▶ _Task instructions_: Substitute "Determine" for "Identify" in the listing lines beginning at the line that contains "Locate an element on the screen. The image" and ending with the line that contains "coordinates (83, 12).", and give only those lines. Keep everything else unchanged.

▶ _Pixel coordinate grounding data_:
········

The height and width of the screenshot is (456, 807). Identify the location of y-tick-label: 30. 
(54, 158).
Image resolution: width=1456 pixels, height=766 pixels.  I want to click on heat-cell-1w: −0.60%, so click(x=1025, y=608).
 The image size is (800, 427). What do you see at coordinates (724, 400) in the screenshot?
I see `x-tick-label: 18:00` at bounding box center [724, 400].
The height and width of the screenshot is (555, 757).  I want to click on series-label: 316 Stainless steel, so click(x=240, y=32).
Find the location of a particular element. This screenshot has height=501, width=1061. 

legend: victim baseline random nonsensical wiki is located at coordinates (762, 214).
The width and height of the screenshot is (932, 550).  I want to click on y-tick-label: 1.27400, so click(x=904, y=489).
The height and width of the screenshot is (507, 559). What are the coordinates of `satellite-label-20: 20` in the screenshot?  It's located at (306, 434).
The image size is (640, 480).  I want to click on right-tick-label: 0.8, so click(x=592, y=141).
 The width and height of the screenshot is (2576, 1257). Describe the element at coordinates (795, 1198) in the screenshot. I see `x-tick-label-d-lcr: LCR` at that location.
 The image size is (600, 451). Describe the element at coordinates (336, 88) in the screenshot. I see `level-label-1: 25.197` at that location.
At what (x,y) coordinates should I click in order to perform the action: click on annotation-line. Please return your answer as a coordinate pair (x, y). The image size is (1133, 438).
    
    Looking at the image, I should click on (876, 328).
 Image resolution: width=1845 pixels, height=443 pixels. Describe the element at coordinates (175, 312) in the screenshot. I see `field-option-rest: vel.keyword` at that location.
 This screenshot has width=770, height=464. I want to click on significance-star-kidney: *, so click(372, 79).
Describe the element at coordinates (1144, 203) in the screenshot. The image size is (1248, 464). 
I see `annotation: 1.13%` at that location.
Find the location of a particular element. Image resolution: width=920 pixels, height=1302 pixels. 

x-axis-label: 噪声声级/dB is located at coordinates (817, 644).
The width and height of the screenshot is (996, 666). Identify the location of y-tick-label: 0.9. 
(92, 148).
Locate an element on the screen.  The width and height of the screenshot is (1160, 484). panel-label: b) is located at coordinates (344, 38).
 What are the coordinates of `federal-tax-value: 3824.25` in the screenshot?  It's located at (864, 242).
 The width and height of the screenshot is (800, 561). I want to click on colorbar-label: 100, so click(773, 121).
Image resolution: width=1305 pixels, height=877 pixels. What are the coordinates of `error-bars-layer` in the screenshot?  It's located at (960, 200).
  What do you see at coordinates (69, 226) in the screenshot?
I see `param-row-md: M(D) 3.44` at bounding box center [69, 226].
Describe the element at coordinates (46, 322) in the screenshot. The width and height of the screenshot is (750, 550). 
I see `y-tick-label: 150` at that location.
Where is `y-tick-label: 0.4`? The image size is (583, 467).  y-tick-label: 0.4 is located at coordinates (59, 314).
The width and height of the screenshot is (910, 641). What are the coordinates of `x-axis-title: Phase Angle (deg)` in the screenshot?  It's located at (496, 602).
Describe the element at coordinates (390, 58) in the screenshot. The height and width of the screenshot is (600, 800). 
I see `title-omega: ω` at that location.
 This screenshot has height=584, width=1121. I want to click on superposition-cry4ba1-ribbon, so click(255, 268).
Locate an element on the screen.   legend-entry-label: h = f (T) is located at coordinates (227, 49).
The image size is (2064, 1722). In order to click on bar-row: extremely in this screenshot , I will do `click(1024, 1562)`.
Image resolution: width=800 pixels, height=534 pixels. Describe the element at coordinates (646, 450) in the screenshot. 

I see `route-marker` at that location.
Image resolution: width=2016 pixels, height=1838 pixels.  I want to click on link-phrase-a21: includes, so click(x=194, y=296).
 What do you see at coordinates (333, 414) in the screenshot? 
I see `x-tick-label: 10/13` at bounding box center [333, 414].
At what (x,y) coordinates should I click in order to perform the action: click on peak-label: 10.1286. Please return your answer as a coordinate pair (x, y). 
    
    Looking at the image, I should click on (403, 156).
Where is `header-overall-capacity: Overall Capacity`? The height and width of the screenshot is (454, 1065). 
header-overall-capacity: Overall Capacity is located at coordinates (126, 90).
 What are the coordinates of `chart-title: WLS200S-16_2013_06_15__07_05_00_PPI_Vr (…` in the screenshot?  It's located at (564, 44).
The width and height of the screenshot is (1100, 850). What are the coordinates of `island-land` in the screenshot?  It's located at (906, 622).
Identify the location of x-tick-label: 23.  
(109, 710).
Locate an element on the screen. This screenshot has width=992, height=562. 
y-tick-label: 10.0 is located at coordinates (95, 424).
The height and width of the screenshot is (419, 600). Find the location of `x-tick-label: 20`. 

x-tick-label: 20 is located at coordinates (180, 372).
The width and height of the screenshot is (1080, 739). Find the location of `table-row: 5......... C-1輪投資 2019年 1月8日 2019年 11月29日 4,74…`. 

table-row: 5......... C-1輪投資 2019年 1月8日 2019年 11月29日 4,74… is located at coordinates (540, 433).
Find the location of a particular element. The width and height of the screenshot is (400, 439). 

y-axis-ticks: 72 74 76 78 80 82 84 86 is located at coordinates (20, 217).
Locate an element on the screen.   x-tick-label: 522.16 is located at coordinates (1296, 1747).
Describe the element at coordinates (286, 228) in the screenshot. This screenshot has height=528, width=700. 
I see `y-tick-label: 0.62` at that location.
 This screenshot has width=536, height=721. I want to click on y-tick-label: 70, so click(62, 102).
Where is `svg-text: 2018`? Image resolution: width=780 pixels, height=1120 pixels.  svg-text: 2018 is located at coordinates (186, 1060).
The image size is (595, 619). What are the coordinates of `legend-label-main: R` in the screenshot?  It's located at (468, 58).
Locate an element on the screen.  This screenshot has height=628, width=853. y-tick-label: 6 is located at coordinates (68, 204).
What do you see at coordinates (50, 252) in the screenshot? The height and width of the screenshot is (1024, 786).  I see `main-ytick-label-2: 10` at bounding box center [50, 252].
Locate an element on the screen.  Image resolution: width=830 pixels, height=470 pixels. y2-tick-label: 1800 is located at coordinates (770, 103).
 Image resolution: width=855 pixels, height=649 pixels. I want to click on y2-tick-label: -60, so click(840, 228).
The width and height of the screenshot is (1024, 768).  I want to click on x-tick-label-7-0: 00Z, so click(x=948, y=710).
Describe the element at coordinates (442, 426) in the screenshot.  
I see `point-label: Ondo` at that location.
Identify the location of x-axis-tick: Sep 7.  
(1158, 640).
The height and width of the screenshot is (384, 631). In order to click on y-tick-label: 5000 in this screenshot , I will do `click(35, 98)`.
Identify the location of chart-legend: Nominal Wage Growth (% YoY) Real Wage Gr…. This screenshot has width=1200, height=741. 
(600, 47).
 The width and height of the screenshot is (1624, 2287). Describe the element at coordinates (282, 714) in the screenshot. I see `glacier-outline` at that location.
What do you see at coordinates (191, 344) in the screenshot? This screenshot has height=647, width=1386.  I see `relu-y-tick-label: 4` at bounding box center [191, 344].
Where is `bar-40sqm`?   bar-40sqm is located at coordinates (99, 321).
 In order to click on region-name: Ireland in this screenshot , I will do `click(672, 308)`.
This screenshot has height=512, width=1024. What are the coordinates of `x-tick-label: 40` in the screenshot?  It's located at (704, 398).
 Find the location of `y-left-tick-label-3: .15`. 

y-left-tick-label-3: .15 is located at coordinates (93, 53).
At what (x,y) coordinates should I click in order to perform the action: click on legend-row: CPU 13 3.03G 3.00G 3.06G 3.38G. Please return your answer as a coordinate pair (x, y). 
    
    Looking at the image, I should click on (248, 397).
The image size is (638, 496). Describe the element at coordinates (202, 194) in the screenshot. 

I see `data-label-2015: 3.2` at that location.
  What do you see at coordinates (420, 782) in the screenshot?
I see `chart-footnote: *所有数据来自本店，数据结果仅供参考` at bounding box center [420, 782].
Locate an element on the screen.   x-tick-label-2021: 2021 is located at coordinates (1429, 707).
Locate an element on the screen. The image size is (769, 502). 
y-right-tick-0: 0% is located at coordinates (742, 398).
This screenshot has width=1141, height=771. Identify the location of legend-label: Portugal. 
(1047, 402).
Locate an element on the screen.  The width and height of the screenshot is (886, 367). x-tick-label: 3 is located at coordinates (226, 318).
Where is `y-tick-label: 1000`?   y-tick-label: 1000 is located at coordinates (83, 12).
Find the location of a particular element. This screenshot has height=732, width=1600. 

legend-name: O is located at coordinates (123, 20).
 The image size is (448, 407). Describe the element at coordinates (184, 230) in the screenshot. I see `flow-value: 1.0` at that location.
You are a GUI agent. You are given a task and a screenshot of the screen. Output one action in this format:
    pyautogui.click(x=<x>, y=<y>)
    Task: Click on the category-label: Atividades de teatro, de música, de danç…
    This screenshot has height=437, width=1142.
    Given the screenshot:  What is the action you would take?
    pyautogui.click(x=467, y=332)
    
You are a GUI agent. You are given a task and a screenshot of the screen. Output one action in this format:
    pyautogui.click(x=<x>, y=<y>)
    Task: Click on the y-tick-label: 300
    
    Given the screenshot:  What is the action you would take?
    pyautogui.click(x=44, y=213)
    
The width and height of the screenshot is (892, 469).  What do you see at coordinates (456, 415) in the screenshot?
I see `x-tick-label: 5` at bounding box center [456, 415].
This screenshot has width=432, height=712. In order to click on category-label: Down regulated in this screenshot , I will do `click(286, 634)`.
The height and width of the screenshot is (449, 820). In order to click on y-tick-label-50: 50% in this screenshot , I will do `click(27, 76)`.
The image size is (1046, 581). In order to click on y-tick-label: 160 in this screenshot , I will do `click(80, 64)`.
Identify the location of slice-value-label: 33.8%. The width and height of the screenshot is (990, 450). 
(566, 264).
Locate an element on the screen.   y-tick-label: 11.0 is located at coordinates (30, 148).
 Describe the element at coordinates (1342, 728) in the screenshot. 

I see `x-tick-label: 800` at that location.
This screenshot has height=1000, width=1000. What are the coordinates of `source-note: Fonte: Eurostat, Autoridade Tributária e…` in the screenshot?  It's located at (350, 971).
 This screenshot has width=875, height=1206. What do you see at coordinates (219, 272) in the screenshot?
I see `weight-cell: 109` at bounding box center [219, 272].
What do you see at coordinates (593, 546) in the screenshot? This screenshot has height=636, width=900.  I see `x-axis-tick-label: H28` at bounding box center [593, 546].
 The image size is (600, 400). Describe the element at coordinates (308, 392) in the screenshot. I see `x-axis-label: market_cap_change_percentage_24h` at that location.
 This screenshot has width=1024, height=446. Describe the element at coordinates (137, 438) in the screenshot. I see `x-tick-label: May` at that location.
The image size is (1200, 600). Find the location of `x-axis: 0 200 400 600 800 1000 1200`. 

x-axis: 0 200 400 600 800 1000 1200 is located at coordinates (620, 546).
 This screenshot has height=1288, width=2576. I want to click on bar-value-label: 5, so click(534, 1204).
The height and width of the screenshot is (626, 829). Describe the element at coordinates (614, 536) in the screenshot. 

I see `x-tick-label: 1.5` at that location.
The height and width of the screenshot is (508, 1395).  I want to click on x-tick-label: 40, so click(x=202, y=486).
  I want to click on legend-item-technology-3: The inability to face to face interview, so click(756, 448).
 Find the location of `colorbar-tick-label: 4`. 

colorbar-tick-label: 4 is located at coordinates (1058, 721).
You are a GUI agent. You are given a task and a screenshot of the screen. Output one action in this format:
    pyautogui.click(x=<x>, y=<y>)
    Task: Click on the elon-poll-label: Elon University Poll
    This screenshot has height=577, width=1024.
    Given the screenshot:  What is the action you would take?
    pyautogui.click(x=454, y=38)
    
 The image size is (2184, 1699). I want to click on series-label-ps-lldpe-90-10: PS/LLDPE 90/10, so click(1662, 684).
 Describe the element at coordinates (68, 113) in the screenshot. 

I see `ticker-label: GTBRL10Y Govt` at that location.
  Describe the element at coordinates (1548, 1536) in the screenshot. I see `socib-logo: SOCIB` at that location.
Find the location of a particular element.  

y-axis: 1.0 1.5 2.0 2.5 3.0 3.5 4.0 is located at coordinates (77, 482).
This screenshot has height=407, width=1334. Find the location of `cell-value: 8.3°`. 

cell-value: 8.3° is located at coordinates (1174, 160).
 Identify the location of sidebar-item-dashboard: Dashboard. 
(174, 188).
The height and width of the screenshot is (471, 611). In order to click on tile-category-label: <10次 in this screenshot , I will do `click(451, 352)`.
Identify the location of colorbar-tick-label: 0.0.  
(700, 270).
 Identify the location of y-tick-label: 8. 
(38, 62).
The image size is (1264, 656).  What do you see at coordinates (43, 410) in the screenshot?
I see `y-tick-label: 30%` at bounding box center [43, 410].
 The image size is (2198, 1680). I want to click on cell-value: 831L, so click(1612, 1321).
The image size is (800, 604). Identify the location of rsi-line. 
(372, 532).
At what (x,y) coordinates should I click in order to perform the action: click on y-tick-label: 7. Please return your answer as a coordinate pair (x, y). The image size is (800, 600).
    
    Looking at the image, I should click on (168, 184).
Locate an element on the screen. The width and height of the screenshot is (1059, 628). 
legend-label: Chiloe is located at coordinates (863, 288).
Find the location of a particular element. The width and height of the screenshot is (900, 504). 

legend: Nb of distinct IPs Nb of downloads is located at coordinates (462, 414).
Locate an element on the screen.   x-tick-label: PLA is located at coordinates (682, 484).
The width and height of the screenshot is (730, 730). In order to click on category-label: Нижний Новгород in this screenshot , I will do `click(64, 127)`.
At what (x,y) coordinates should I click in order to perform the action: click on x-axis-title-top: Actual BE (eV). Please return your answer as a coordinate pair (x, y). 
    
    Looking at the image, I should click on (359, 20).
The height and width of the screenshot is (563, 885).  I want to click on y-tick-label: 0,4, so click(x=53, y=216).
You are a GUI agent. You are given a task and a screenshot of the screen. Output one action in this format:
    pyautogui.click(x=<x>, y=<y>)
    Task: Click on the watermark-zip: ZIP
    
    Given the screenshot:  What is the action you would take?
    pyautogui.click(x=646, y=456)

········

▶ _Result for this task_:
Locate an element on the screen. The image size is (769, 502). 
y-right-tick-0: 0% is located at coordinates (742, 398).
This screenshot has width=1141, height=771. Determine the location of legend-label: Portugal. 
(1047, 402).
Locate an element on the screen.  The width and height of the screenshot is (886, 367). x-tick-label: 3 is located at coordinates (226, 318).
Where is `y-tick-label: 1000`?   y-tick-label: 1000 is located at coordinates (83, 12).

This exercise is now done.